彼が変身する(補)

 人気のない、夜の堤防沿いの道。


「うーん、キーボンの戦士が現れたというのは、本当なのかな?」


 どこからとも無く、そんな声が漏れ聞こえる。

 見回しても姿はない。

 その声だって誰にも聞こえまい。

 ただ、小さな気配が、まるでなにかを探すかのようにあたりを這いまわる。

 もしこれが昼間の陽の光の中であったなら、気付く者もいたかもしれない。

 闇の中に存在する、浮遊する小さなぬいぐるみのような存在。

 鳥のようであるが、それがなんの鳥であるかは特定できない。

 デフォルメされた青い鳥のぬいぐるみ。

 それこそが、この声の主であった。


「あっ、あった。うーん、どうやら本当のようだね」


 昼間、着ぐるみの怪物が倒された場所を確認しながら、鳥の人形はブツブツとつぶやきながらさらに調査を進めていく。

 音もなく飛び回り、昼間の戦闘の痕跡を探りだす。


「確かに、これは希望力の痕跡だ……」


 そして暫く飛び回ったところで、その羽ばたきを止め、丁度昼間に真が飛ばされたゴミの山へと降り立った。

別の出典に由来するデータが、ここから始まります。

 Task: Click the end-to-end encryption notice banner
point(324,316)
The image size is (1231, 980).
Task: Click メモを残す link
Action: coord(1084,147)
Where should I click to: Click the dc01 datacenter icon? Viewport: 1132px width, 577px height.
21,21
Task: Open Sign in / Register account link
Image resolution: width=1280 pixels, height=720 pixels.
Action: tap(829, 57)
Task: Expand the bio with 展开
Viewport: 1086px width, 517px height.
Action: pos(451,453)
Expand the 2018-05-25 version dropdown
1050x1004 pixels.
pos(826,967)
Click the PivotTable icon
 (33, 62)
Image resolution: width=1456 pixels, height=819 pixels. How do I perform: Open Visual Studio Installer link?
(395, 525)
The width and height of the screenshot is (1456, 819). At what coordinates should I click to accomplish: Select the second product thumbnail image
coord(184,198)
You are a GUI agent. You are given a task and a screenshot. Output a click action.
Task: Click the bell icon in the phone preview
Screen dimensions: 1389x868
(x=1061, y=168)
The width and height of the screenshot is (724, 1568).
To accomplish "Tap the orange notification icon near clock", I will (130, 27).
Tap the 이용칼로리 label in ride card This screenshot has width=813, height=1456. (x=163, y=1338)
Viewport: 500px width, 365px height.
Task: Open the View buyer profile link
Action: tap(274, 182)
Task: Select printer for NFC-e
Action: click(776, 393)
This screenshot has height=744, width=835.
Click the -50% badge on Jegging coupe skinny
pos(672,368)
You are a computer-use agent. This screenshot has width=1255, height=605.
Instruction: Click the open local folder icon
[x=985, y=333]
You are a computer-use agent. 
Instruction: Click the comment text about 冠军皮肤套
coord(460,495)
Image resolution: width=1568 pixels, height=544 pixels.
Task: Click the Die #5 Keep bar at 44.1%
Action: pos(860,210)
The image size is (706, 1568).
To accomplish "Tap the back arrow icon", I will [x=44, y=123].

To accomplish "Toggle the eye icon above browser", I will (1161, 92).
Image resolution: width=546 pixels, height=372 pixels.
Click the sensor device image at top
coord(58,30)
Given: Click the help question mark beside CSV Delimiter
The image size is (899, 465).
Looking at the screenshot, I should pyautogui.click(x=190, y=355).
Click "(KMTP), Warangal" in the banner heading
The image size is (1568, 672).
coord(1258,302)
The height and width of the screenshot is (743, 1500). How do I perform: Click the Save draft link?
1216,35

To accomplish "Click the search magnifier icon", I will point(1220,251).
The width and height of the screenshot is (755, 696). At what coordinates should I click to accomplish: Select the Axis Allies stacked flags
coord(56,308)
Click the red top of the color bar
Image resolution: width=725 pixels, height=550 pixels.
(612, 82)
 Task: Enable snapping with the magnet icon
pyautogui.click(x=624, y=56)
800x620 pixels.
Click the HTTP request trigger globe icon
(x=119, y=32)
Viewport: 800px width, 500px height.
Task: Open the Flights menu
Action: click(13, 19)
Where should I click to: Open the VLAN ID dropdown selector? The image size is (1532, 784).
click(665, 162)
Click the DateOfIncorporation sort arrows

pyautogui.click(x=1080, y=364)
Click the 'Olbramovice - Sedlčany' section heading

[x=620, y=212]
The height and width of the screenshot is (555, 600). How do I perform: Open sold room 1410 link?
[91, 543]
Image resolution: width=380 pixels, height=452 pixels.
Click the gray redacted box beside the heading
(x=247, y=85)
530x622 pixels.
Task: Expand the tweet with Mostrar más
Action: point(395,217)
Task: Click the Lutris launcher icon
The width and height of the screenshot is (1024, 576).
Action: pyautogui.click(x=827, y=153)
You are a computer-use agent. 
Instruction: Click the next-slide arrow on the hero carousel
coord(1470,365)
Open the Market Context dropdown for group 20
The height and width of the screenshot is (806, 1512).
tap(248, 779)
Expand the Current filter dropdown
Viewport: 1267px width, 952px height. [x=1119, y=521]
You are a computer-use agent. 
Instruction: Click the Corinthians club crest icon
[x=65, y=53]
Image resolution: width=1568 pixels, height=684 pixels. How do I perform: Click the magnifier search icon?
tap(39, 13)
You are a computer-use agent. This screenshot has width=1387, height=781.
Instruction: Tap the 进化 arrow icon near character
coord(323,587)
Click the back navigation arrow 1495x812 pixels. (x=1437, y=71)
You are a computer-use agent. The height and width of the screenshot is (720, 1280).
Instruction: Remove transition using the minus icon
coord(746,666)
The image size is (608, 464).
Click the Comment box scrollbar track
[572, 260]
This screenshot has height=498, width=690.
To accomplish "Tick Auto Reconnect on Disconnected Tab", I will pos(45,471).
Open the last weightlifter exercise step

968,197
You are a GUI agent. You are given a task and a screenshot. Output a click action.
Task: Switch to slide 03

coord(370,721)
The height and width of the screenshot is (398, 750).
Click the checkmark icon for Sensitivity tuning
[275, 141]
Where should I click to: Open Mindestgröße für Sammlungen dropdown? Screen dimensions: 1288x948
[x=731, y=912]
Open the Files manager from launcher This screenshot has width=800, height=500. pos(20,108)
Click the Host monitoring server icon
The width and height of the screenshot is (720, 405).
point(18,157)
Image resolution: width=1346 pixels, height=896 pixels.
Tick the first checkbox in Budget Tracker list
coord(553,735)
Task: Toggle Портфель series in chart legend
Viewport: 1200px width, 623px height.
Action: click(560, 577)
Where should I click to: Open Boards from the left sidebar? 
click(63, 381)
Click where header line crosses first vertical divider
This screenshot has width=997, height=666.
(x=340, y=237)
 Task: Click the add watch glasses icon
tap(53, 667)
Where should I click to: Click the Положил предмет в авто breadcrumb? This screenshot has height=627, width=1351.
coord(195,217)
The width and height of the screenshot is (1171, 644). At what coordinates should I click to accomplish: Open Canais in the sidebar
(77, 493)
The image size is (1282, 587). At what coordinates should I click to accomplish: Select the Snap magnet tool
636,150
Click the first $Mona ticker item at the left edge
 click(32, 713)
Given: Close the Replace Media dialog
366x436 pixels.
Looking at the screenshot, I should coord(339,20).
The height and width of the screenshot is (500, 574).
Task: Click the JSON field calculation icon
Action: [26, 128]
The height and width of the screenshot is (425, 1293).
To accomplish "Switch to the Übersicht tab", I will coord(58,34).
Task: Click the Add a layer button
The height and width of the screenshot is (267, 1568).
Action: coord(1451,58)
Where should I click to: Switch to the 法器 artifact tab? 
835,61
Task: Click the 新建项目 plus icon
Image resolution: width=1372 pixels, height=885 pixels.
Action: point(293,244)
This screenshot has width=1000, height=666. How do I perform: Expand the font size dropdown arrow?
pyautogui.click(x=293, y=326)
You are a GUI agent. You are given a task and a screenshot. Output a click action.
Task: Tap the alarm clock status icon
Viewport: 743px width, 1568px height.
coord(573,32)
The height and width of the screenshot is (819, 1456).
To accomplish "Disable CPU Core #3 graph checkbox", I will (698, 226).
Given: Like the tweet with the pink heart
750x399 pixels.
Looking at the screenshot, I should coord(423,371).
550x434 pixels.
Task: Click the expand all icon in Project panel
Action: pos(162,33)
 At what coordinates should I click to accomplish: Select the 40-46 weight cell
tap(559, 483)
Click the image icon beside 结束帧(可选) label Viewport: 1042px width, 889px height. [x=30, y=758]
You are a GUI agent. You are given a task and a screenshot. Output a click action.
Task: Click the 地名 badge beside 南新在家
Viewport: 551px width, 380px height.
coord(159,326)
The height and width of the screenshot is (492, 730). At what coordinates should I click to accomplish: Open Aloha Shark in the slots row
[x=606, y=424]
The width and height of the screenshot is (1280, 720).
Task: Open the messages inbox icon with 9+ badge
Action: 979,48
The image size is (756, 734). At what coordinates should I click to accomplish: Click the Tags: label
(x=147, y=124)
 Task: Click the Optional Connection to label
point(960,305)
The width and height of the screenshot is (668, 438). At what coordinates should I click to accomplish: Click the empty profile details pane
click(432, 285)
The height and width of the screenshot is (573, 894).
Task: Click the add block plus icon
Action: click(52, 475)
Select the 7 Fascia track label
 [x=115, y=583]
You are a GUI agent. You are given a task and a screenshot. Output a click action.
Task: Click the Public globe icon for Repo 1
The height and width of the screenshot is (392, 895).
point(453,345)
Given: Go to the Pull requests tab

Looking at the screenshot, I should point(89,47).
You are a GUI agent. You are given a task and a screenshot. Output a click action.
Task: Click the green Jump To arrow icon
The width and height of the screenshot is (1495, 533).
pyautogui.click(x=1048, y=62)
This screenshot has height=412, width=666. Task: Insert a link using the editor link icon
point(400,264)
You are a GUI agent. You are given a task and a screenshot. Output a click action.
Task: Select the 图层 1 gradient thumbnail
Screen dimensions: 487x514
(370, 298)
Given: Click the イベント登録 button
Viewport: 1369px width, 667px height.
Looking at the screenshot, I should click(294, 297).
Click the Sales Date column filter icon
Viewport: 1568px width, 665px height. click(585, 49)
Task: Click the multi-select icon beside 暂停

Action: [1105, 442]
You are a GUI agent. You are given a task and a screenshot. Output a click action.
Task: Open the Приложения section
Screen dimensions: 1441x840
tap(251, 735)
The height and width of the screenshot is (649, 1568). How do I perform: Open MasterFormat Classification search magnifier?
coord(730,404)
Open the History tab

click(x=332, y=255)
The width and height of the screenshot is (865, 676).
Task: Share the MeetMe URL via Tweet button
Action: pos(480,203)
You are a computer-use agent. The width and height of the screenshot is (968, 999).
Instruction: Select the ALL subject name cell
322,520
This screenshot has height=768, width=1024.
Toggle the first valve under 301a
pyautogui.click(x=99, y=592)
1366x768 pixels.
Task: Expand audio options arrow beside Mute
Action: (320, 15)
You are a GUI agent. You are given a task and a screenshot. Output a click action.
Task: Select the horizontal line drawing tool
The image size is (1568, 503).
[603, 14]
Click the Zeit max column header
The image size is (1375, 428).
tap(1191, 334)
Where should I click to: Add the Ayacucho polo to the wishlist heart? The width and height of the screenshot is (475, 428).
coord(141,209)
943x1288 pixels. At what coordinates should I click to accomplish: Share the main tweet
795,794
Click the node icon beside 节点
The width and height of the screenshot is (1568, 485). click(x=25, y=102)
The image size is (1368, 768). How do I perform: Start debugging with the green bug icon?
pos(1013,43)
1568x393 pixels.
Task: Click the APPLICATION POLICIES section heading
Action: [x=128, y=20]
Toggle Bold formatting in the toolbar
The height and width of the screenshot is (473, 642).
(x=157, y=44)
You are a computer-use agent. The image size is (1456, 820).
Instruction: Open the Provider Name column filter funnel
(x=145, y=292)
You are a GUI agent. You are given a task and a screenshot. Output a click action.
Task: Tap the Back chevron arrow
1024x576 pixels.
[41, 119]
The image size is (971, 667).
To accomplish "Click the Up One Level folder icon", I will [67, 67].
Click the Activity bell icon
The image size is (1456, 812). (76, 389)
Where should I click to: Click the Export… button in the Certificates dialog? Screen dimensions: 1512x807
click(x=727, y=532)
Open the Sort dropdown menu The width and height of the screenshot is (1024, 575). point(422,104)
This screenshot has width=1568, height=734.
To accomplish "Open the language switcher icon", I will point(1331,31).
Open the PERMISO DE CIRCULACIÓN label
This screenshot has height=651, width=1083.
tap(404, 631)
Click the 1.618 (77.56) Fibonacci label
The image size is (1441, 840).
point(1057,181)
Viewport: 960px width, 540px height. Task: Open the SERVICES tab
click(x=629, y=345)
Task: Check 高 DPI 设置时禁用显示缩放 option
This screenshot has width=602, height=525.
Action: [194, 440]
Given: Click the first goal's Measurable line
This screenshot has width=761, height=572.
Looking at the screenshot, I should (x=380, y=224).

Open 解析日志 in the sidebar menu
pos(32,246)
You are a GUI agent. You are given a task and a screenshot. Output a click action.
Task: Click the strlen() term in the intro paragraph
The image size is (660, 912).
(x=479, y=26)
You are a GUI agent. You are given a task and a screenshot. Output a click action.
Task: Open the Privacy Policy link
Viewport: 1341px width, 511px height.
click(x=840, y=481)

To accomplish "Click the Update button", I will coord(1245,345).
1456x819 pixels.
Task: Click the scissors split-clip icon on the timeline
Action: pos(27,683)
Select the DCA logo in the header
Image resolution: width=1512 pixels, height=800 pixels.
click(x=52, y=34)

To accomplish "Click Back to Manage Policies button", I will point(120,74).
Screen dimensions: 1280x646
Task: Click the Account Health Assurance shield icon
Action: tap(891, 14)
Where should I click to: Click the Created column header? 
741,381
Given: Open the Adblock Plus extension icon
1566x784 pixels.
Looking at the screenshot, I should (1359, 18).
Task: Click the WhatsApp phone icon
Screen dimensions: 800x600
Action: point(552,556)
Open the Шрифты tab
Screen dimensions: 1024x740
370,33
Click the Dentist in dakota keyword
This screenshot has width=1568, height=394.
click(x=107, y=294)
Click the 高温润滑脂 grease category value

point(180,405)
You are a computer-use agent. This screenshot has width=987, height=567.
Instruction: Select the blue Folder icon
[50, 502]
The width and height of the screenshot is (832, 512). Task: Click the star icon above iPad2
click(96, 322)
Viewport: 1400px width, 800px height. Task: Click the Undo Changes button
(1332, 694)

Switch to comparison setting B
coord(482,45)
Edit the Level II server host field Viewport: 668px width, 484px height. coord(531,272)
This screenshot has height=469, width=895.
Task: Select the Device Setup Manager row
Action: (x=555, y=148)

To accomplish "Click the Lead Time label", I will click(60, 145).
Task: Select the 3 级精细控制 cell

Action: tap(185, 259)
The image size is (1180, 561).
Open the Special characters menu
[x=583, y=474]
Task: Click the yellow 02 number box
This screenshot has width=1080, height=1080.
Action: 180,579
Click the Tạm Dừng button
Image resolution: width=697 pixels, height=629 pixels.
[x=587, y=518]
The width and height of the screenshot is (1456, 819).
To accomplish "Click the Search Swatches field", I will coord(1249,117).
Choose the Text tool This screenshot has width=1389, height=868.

 その視界に状況を捉え直し、そのぬいぐるみは、あらためて独り言として決意を口にする。


「なら、ボクが動くしか無いということだね……、そうと決まれば、早速準備もして、申請書類を作らないと。あーあ、今夜は徹夜になるかも……」


 それだけ言い残して、その鳥は再び羽ばたき、夜の闇へと消えていった。